I have raised PR 923 to replace the StatsBase versions with the versions from this package, as a follow-on from issue 634, commit 647 (which improved corkendall's performance by a factor of about seven).

Click for function documentation

  corkendall(x, y=x; skipmissing::Symbol=:none)

  Compute Kendall's rank correlation coefficient, τ. x and y must be either vectors or matrices, and entries may be missing.

  Uses multiple threads when either x or y is a matrix.

  Keyword argument
  ≡≡≡≡≡≡≡≡≡≡≡≡≡≡≡≡

    •  skipmissing::Symbol=:none: If :none (the default), missing entries in x or y give rise to missing entries in the return. If :pairwise when calculating an
       element of the return, both ith entries of the input vectors are skipped if either is missing. If :listwise the ith rows of both x and y are skipped if
       missing appears in either; note that this might skip a high proportion of entries. Only allowed when x or y is a matrix.
  corspearman(x, y=x; skipmissing::Symbol=:none)

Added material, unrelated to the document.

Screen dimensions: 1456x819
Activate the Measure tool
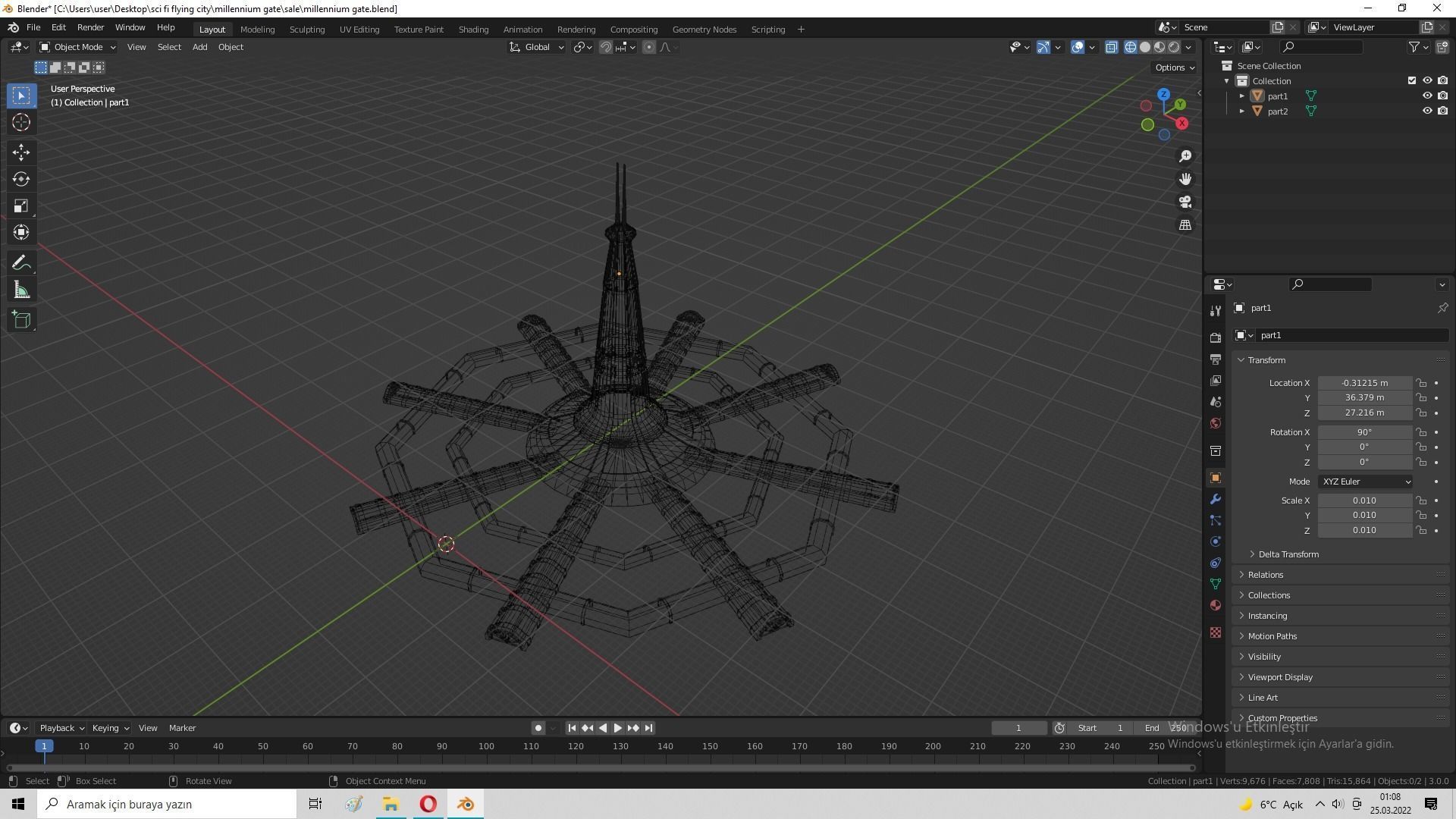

  Compute Spearman's rank correlation coefficient. If x and y are vectors, the output is a float, otherwise it's a matrix corresponding to the pairwise correlations of
  the columns of x and y.

  Uses multiple threads when either x or y is a matrix and skipmissing is :pairwise.

  Keyword argument
  ≡≡≡≡≡≡≡≡≡≡≡≡≡≡≡≡

    •  skipmissing::Symbol=:none: If :none (the default), missing entries in x or y give rise to missing entries in the return. If :pairwise when calculating an
       element of the return, both ith entries of the input vectors are skipped if either is missing. If :listwise the ith rows of both x and y are skipped if
       missing appears in either; note that this might skip a high proportion of entries. Only allowed when x or y is a matrix.
  pairwise(f, x[, y];
           symmetric::Bool=false, skipmissing::Symbol=:none)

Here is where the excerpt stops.